** start Given text **
Part of understanding the creative urge is understanding that itʼs primal. Wanting to change the world is not a noble calling; itʼs a primal calling.

We think weʼre “providing a superior integrated logistic system” or “helping America to really taste freshness.” In fact weʼre just pissed off and want to get the hell out of the cave and kill the woolly mammoth.

Your business either lets you go hunt the woolly mammoth or it doesnʼt. Of course, like so many white-collar jobs these days, you might very well be offered a ton of money to sit in the corner-office cave and pretend that youʼre hunting. That is sad. Whatʼs even sadder is if you agree to take the money.

You have to find your own shtick:
A Picasso always looks like Picasso painted it. Hemingway always sounds like Hemingway. A Beethoven Symphony always sounds like a Beethovenʼs Symphony. Part of being a Master is learning how to sing in nobody elseʼs voice but your own.

Every artist is looking for their big, definitive “Ah-Ha!” moment, whether theyʼre a Master or not. That moment where they finally find their true voice, once and for all.

Jackson Pollack discovering splatter paint. Robert Ryman discovering all-white canvases. Andy Warhol discovering silkscreen. Hunter S. Thompson discovering Gonzo Journalism. Duchamp discovering the Found Object. Jasper Johns discovering the American Flag. Hemingway discovering brevity. James Joyce discovering stream-of-consciousness prose.
Was it luck? Perhaps a little bit.

But it wasnʼt the format that made the art great. It was the fact that somehow while playing around with something new, suddenly they found themselves able to put their entire selves into it.

Only then did it become their ʻshtick,ʼ their true voice, etc. Thatʼs what people responded to. The humanity, not the form. The voice, not the form. Put your whole self into it, and you will find your true voice. Hold back and you wonʼt. Itʼs that simple.
** end Given text **
** start Record excerpts **
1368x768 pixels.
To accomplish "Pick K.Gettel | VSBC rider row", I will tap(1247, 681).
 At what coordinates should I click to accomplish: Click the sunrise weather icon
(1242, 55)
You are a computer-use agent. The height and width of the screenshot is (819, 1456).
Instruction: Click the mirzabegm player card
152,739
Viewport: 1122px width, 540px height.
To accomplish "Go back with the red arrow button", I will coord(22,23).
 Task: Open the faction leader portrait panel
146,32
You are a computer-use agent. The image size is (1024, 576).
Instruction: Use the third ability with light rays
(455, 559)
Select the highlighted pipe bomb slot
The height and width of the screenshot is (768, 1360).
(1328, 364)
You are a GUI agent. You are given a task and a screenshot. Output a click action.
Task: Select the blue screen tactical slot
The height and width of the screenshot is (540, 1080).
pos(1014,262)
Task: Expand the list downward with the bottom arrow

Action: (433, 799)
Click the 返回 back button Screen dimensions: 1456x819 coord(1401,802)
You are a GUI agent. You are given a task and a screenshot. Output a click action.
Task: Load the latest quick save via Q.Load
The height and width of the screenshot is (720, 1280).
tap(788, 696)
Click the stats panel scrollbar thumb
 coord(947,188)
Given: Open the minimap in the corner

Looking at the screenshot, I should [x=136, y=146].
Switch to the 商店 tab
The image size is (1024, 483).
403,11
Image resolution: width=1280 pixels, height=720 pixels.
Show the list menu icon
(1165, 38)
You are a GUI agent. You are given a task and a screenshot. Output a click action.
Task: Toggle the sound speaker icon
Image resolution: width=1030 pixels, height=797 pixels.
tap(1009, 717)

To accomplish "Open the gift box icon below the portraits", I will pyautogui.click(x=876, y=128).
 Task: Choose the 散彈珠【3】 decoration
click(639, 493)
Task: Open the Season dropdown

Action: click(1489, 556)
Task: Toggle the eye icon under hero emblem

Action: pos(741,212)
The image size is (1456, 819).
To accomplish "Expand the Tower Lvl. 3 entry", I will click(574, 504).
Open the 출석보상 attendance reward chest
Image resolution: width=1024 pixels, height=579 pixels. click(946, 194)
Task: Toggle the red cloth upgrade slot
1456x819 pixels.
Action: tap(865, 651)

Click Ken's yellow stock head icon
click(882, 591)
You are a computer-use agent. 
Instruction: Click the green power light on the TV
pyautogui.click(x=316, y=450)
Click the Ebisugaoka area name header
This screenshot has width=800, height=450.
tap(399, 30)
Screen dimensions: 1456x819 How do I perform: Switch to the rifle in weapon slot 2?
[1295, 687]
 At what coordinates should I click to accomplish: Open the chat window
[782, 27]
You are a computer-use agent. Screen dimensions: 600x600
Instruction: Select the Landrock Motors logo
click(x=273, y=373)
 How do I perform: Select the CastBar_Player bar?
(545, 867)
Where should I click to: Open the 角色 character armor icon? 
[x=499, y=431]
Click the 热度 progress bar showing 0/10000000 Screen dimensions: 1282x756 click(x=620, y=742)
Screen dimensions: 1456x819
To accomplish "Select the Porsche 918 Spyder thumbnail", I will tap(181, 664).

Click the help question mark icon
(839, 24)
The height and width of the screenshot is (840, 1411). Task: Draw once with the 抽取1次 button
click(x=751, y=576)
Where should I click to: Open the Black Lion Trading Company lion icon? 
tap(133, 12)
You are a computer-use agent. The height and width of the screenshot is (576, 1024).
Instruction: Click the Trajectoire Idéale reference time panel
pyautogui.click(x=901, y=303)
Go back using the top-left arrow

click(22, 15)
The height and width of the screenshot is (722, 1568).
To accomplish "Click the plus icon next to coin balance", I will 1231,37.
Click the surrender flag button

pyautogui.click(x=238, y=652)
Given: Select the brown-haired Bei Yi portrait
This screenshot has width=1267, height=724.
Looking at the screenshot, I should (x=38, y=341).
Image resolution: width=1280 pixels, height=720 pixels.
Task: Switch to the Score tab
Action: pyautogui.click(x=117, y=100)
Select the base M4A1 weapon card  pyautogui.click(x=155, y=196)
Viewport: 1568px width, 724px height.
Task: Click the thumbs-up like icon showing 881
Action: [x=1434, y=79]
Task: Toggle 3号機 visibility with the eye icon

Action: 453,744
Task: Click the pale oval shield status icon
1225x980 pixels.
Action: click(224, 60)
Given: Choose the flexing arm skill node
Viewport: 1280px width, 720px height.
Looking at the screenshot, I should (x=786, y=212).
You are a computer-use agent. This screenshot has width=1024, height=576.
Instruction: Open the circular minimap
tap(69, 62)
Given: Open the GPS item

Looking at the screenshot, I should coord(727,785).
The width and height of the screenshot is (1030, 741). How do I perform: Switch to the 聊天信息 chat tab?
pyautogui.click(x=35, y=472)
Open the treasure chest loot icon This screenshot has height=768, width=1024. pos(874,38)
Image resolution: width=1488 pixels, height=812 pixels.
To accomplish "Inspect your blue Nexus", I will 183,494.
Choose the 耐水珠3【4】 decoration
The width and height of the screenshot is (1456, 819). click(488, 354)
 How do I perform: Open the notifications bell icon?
** end Record excerpts **
### Problem requirements
In the piece on finding your true voice, what does the writer say Hemingway discovered?

### Reply
Brevity.